How artificial life could change real businesses
For years Craig Venter has attracted outsized attention and sometimes vitriol for challenging the status quo. Jealous scientific rivals have equated this maverick scientist, inventor and entrepreneur to Hitler, and Time magazine once described him as the "bad boy of science." Yours truly once compared him in a book to Dr. Faustus, the Renaissance physician who gave up his soul to the devil in exchange for receiving valuable scientific knowledge that incidentally made him rich and famous.
In recent years, Venter's cockiness has mellowed, and so has the critic's sting as his achievements have piled up and his out-of-the-box thinking has become a mainstay in prestigious scientific journals and in meetings from Davos to TED. Yet his work still incites the sort of over-the-top reaction that is rare for a scientist, and causes presidents, popes, and barons of business to take notice.
Last week, Venter and a team at the J. Craig Venter Institute in San Diego did it again when they revealed to the world a microbe brought to life by DNA they had painstakingly assembled in their lab. Venter described it in a press conference last week as: "the first self-replicating species we've had on the planet whose parent is a computer."
The bacteria -- dubbed "Synthia" by Venter -- couldn't do much more than survive and reproduce. But the proof of concept was there for a synthetic bug that Venter says will one day be programmable to churn out new drugs, bioengineered fuels, and vaccines, among other things.
As important as the microchip?
If true -- and there is no reason to think it's not -- this invention and others like it in the field of synthetic life could rival or surpass the invention of the internal combustion engine, or the microchip.

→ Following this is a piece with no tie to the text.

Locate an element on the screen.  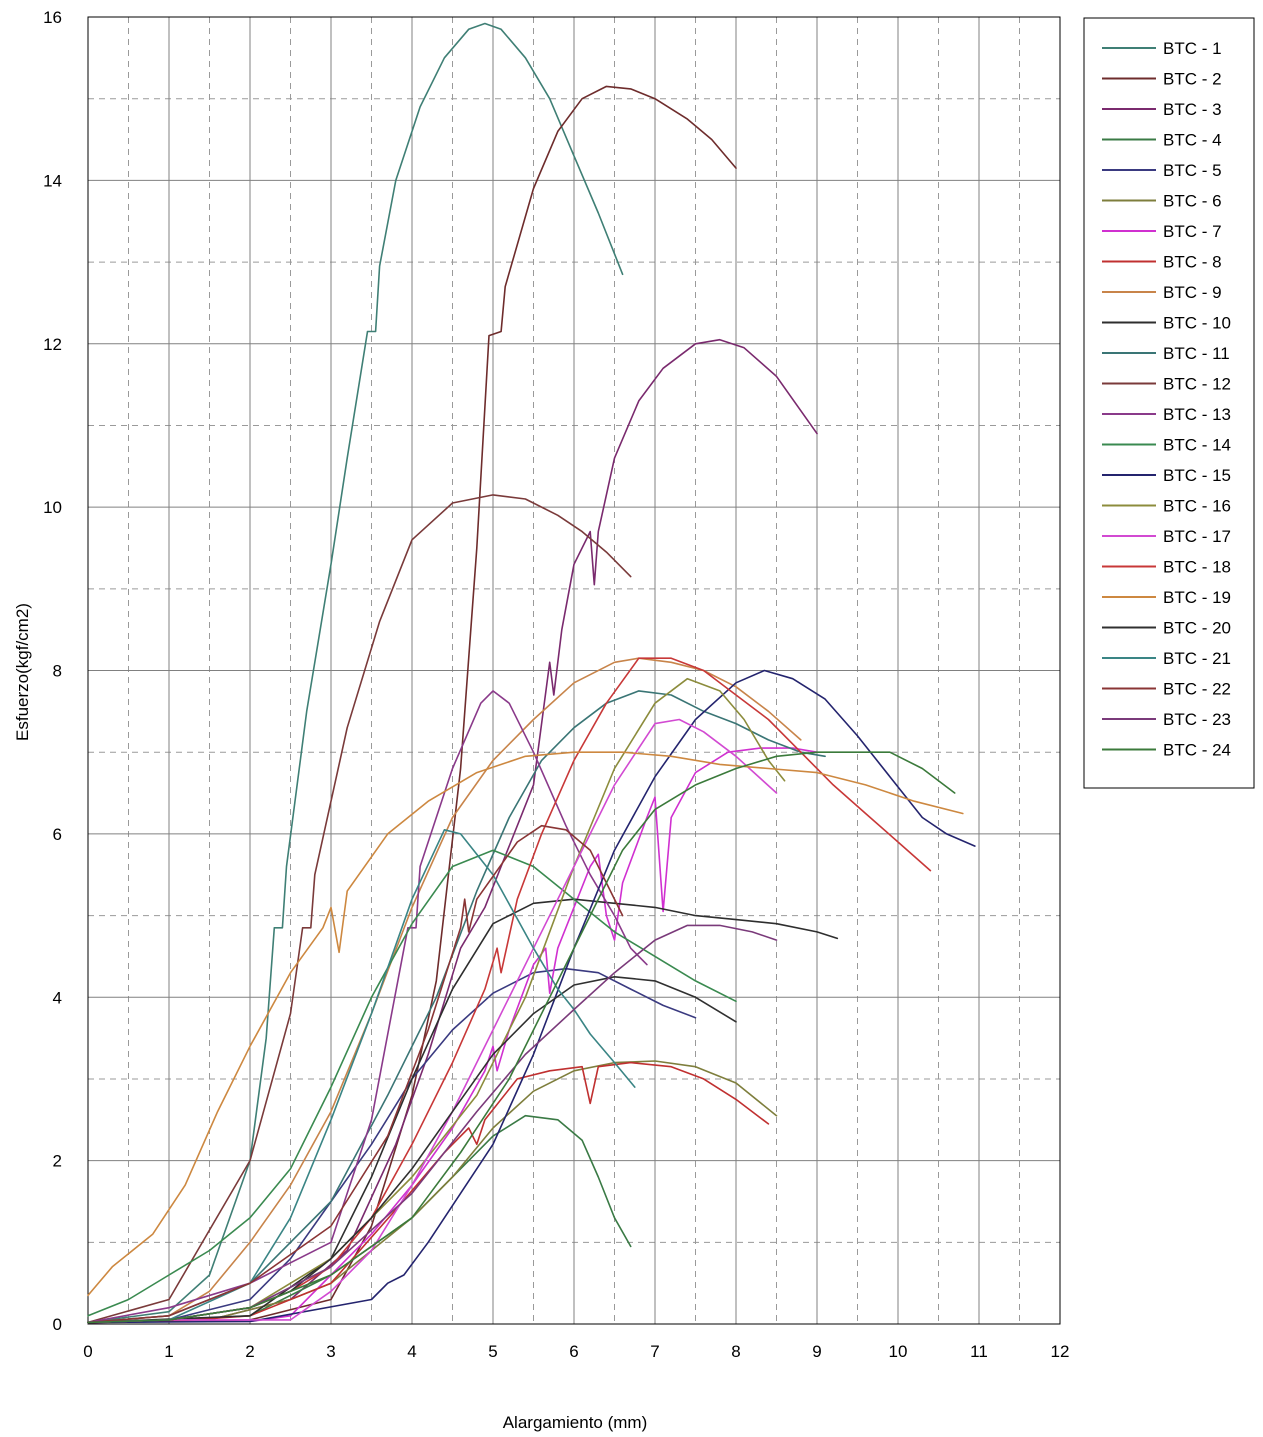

This is because cells in many ways operate like highly complex computers that until now have been programmed primarily by nature to allow certain inputs (food, chemicals, sunlight) to cause reactions that include making other chemicals and proteins. Human manipulation of this process has been producing products such as the anti-anemia drug erythropoietin since the 1980s.

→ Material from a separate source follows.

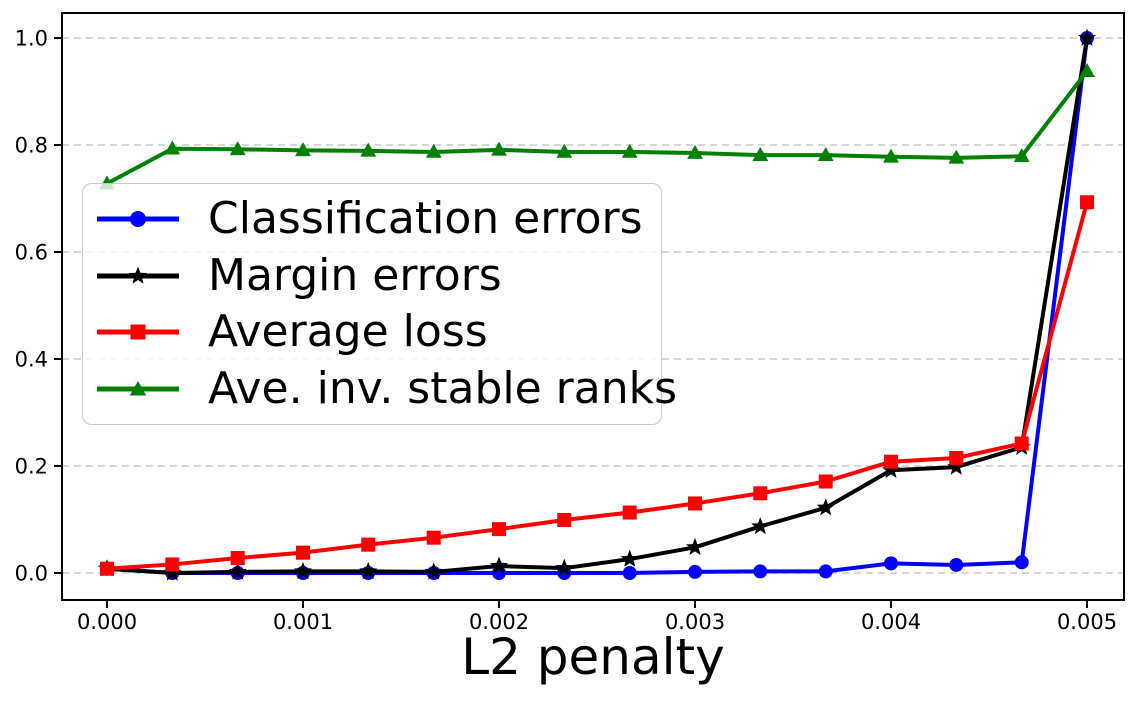  What do you see at coordinates (32, 39) in the screenshot?
I see `y-tick-label-1.0: 1.0` at bounding box center [32, 39].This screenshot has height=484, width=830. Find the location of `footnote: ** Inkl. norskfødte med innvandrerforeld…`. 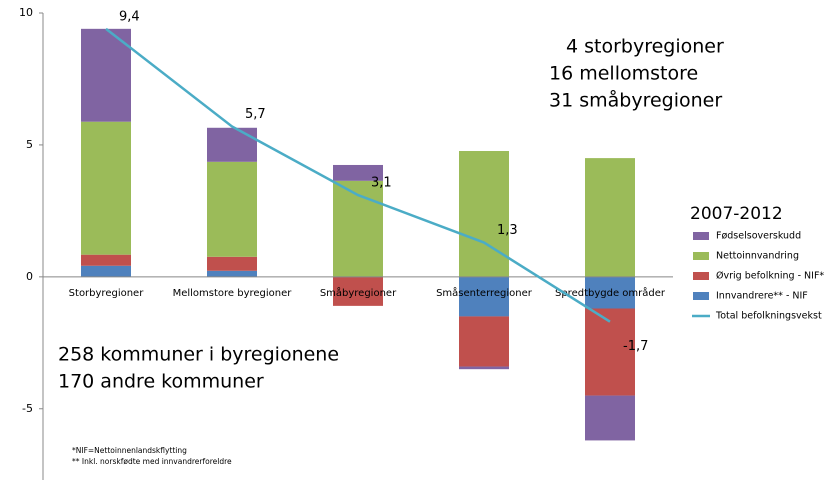

footnote: ** Inkl. norskfødte med innvandrerforeld… is located at coordinates (152, 462).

Venter's method offers the promise for much more effective bioengineering -- which could be a force for good, but also could be dangerous if the technology falls into the wrong hands. Let's say a bioterrorist engineers a nefarious weapon, or, more likely, a bumbling scientist allows a bioengineered bug to get loose in the environment.
Venter insists that safeguards can be designed into the manufacturing process of synthetic cells, and that chemicals used to make the cells can be controlled -- presumably like bomb-grade uranium is supposed to be controlled.

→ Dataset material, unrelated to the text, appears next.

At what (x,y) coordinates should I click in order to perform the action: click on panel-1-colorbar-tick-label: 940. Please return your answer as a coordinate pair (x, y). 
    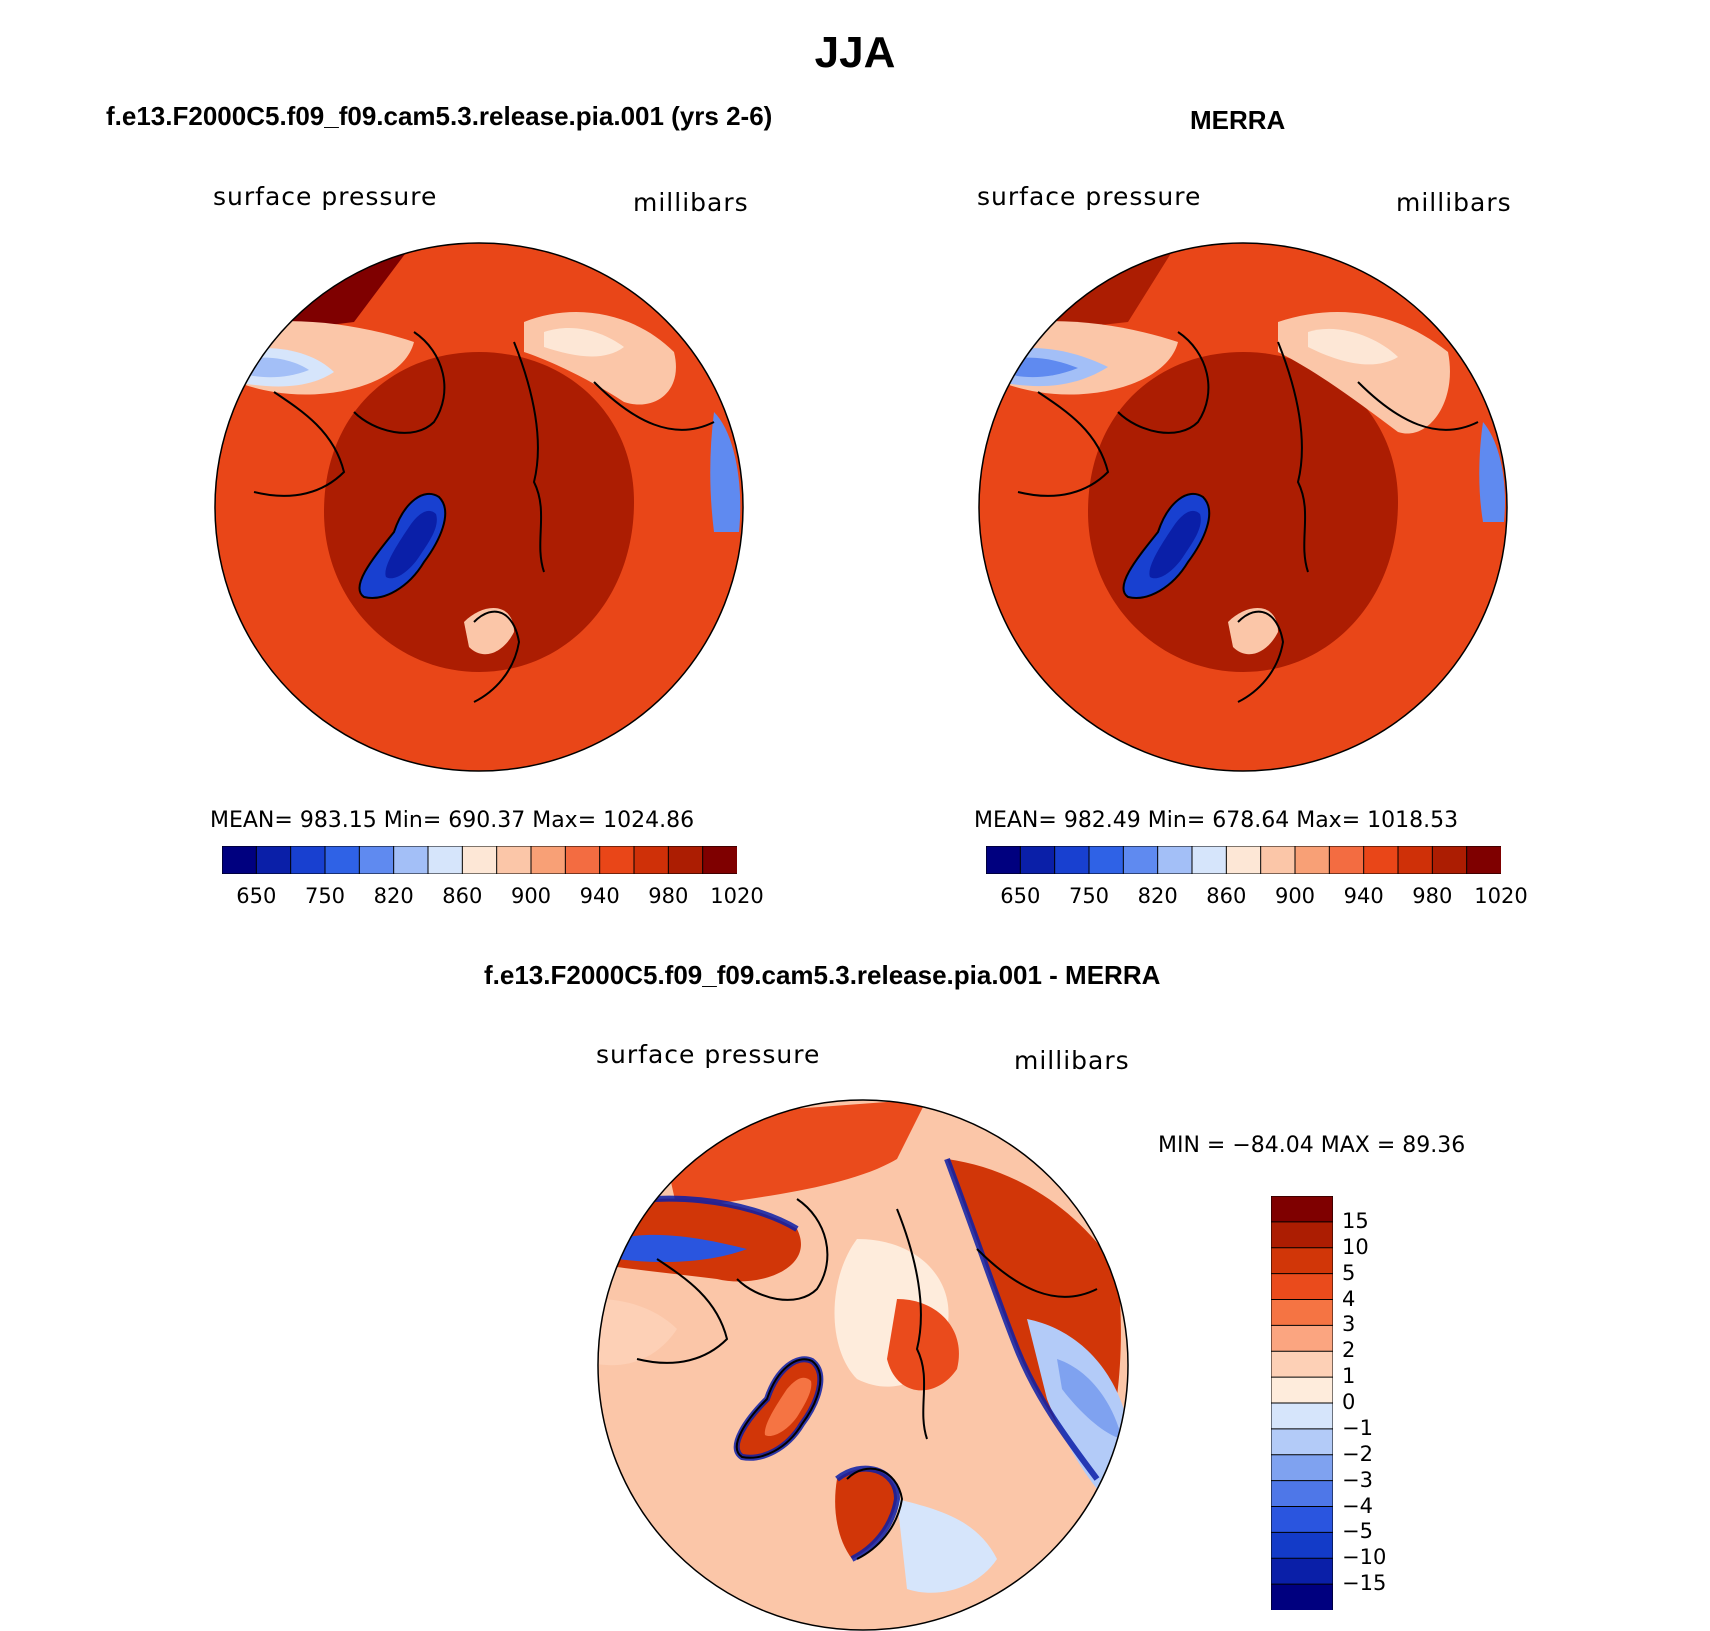
    Looking at the image, I should click on (600, 896).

The potential for harm caught the attention of President Obama last week.
Shortly after Venter published the Synthia study in Science magazine, Obama asked his bioethics commission to complete a six-month study on synthetic biology. The President said Venter's announcement raised "genuine concerns," but did not offer specifics.
Other reactions fell along predictable lines. Many scientists praised the Venter team for its ingenuity, while some insisted that there are less complicated ways to bioengineer organisms to make drugs and alternative fuels.
Ethicists and some environmentalists worried about the bugs escaping and causing havoc or evolving in unpredictable ways that might prove dangerous.
Big Pharma's future
Not surprisingly, the biotech, pharma, and energy industries were pleased, though I wonder if they realize that this discovery could lead to the same situation faced by the horse and buggy industry a little over a century ago at the dawn of the automobile age.